BEGIN Supplied records

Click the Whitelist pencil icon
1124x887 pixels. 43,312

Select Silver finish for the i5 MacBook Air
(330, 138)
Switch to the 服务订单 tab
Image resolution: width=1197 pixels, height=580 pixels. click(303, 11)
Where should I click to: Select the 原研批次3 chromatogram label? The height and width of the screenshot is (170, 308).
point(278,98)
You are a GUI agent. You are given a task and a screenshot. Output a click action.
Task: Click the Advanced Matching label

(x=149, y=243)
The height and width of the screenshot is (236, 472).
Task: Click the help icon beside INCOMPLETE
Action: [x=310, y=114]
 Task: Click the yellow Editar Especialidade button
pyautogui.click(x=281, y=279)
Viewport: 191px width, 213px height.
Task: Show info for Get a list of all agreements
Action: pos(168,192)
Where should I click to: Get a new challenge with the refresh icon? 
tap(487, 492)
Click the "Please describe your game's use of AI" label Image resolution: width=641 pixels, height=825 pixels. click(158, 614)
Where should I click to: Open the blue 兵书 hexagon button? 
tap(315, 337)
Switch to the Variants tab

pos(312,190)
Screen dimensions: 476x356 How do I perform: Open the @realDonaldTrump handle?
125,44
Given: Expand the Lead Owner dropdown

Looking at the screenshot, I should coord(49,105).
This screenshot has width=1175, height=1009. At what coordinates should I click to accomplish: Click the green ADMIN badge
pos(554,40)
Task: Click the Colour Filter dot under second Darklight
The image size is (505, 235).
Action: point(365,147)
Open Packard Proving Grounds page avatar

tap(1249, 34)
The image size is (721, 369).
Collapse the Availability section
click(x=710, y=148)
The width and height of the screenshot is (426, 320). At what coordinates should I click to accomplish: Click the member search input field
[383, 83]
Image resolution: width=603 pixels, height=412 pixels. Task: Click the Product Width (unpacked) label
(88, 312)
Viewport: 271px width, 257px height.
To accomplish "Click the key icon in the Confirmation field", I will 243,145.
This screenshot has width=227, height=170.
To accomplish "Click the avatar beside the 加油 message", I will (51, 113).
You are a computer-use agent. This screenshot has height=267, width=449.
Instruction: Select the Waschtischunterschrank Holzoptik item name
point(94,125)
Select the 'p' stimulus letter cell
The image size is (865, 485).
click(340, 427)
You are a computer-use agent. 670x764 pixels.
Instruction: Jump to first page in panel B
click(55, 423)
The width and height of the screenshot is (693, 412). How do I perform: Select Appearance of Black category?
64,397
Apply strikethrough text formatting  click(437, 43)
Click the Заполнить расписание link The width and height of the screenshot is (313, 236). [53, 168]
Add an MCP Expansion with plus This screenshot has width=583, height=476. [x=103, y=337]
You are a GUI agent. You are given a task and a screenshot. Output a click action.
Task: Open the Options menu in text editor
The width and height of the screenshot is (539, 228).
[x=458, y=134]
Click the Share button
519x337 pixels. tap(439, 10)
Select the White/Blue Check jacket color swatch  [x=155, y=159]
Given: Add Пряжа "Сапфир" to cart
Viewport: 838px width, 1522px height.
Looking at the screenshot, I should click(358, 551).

END Supplied records

What you have to do →
The reply is to be one number, the count of lines in the records above that contain "text".

Exercise response →
2